Offspring è diretto da Andrew van den Houten, già produttore di The Girl Next Door e, in seguito, di The Woman. Van den Houten decide di prendere il timone della regia, affidandosi alla sceneggiatura dell’autore originale, con risultati interessanti ma al tempo stesso controversi. Si narra del nucleo famigliare composto da David, Amy e la figlia neonata, il cui equilibrio viene turbato da due eventi paralleli, uno esterno (un delitto orribile) e uno interno alle mura domestiche: l’arrivo di Claire e di suo figlio Luke, in fuga da Stephen, marito abusivo, padre assente, yuppie misogino ed evasore fiscale. A queste due famiglie, si contrappone il nucleo centrale del film, ossia la tribù di cannibali: due uomini, due donne (tra cui la notevolissima Polyanna McIntosh, che ritornerà nel medesimo ruolo nell’assai superiore The Woman) e alcuni bambini, sottratti alle proprie famiglie al fine di avere una stirpe, l’offspring, per l’appunto: pargoli che non esitano a compiere atti di estrema violenza, uccidono e divorano, abbigliati in modo piuttosto improbabile e, per molti versi, un po’ risibile.

Immagine rimossa.

La pellicola, seppur interessante per i fans di Ketchum e delle tematiche cannibaliche, presenta delle pecche che ne inficiano il risultato finale: si parte dalla sceneggiatura, che l’autore ha adattato eliminando la componente di immedesimazione presente nel romanzo – nel quale si entrava nei pensieri dei membri della tribù provocando un reale turbamento nel lettore – e portando a zero il fattore empatia per le vittime. La messa in scena per mano di van den Houten si può definire piatta e bidimensionale: non vi è approfondimento dei personaggi, si assiste a scene assai cruente senza sentirsi più di tanto disturbati, alcuni dialoghi sono estremamente banali e il cast di attori ignoti di certo non aiuta. L’idea che reggeva magnificamente le pagine di Off Season – ispirata alla storia di Alexander “Sawney” Bean, capo di un clan scozzese del XV secolo dedito al cannibalismo, personaggio alla base di numerosi altri horror tra cui Le colline hanno gli occhi di Craven – ossia la contrapposizione di civilizzati e selvaggi in cui i primi non sono di certo migliori dei secondi, e il confronto tra famiglie, quelle apparentemente normali e quella di antropofagi, qui si vanifica in una patina superficiale.

Queste tematiche, com’è noto, erano già state sviscerate in ben altro modo da titoli come L’ultima casa a sinistra e il già citato Le colline hanno gli occhi . Non si punta sui personaggi, né tantomeno sulle situazioni: si gioca tutto sul gore, sul sangue, sulle budella a vista.
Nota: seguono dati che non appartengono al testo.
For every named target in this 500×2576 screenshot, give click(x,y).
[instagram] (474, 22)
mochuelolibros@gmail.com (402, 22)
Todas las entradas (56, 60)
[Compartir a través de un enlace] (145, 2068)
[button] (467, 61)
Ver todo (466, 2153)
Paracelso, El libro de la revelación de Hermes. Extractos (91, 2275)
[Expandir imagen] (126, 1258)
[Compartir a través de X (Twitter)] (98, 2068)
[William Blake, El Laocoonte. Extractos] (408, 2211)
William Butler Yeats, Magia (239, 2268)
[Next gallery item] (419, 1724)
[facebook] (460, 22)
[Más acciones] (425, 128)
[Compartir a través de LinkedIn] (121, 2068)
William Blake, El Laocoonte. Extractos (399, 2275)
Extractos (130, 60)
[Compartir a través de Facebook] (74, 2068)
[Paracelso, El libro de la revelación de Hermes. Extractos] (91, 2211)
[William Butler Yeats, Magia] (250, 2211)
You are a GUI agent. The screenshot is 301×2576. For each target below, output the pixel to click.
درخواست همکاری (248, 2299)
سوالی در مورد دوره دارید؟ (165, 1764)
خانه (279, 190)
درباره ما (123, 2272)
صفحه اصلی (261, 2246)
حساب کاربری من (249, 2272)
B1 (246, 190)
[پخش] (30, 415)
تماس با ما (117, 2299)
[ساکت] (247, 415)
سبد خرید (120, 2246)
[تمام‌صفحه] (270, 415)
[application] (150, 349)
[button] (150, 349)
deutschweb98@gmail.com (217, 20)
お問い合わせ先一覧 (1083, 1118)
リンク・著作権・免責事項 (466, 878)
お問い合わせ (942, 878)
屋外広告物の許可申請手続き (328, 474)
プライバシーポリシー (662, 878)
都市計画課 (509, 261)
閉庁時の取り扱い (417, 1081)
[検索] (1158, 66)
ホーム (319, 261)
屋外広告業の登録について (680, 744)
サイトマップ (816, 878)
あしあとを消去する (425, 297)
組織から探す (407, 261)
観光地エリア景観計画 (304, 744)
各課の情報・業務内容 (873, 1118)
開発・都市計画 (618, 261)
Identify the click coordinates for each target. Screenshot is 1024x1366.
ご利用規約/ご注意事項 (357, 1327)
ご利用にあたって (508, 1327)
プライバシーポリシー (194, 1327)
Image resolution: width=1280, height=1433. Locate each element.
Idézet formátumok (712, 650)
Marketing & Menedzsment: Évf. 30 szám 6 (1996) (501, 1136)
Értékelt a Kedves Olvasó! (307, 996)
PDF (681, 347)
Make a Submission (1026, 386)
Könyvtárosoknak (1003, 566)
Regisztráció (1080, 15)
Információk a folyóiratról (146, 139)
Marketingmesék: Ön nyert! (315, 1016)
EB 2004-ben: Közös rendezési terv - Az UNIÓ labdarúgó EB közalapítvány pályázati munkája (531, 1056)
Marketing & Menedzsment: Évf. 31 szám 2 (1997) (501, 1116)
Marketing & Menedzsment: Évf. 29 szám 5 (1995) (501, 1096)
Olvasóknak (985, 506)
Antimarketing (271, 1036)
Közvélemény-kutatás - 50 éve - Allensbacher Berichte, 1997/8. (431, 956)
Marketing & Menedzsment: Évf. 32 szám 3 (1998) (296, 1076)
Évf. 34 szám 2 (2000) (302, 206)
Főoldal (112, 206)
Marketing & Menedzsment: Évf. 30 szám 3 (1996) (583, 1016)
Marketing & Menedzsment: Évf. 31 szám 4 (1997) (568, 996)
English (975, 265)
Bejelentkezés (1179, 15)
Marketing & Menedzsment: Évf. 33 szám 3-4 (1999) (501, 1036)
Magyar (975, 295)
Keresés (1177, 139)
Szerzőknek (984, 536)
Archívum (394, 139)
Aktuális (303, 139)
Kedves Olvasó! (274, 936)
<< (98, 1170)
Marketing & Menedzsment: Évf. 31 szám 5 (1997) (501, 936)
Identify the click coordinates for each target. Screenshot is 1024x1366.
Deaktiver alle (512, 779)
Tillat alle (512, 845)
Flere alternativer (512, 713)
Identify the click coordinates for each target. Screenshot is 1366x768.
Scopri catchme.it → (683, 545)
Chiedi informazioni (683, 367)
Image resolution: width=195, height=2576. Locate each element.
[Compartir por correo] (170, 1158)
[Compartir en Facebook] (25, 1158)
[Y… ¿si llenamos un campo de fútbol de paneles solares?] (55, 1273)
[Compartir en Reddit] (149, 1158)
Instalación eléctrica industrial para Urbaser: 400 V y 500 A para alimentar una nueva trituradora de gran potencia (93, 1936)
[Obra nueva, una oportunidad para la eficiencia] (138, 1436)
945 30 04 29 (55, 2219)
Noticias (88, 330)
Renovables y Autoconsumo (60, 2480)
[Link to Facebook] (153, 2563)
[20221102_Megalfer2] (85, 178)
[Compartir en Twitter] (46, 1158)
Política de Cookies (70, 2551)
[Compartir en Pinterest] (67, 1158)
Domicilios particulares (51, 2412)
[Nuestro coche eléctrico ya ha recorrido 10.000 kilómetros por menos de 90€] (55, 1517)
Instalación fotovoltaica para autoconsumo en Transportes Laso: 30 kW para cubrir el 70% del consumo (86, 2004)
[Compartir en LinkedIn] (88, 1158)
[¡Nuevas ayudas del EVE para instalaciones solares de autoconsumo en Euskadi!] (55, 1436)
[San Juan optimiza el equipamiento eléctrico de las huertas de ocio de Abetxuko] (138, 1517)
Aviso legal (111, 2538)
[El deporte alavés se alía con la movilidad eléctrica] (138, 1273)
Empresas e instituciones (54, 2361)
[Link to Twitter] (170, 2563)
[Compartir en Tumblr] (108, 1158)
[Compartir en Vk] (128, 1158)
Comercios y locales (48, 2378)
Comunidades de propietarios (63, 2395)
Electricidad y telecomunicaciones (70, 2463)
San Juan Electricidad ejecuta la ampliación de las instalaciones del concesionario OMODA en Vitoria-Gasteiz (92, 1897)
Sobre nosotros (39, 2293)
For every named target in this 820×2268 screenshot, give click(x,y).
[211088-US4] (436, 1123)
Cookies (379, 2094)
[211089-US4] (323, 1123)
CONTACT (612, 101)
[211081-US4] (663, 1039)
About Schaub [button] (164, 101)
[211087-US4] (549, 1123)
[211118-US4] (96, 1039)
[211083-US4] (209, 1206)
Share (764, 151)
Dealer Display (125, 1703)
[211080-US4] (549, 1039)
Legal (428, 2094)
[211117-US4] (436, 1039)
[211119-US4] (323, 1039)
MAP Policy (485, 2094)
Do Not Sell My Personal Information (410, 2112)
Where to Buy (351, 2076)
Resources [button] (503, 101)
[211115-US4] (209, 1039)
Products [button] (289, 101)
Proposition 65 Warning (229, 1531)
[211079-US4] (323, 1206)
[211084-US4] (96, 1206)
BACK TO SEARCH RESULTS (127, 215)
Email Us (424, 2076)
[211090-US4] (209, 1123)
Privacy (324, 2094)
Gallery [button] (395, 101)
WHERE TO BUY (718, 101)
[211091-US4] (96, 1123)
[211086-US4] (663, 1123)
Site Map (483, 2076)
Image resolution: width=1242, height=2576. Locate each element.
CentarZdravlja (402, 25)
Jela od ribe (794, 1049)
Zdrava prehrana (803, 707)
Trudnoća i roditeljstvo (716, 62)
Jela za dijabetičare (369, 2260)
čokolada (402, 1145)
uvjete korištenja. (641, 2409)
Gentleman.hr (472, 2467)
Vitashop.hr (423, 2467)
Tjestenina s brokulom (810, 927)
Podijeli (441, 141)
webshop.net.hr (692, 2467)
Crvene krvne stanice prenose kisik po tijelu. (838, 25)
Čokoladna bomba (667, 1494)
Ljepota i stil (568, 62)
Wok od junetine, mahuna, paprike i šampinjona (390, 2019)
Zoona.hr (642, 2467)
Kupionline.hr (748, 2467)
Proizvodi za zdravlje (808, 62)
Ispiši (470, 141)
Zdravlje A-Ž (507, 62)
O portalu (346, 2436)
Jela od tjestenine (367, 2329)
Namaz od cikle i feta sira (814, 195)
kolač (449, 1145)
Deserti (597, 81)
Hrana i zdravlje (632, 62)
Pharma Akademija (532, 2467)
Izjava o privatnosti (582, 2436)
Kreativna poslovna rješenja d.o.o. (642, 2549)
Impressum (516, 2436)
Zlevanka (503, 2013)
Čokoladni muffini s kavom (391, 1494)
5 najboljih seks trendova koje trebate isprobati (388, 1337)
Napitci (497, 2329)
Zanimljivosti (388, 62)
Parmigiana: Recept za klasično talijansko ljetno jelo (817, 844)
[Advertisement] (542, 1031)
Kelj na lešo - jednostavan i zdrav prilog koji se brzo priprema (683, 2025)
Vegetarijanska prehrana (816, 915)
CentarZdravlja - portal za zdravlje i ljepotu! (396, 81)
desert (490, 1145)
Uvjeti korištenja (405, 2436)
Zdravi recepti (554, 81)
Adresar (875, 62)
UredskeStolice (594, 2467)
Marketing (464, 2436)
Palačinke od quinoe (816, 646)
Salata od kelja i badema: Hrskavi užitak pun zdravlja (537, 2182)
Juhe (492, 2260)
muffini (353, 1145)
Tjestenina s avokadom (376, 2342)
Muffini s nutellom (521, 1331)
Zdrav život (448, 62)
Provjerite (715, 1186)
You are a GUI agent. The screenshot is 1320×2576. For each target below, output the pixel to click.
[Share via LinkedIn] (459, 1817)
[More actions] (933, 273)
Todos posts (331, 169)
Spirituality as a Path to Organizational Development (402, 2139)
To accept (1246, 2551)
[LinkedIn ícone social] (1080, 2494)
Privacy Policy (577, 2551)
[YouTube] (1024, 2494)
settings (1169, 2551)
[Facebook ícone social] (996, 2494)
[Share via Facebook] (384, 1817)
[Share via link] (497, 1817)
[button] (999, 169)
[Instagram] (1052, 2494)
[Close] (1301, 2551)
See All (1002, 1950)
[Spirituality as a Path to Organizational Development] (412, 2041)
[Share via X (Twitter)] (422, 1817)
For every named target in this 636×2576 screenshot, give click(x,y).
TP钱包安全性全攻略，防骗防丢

Van den Houten pensa di scioccare lo spettatore con un bel po’ di lattice, bambini cannibali e tanto plasma finto, ma fallisce, lì dove invece Lucky McKee, due anni dopo e stendendo lo script a quattro mani con Ketchum, colpirà nel segno con The Woman.

Le atmosfere restano cupe e suggestive, con alcuni momenti potenti – l’incipit promette assai bene e si dimentica difficilmente – e uno score rumorista/minimalista che è discendente diretto dell’alienante sottofondo sonoro di Texas Chainsaw Massacre.

Offspring non è un film indispensabile, sia a livello qualitativo che di realizzazione: tuttavia, lo diventa inserendolo nel quadro più ampio delle trasposizioni da Ketchum, tessera di un mosaico tanto discontinuo e contraddittorio quanto affascinante.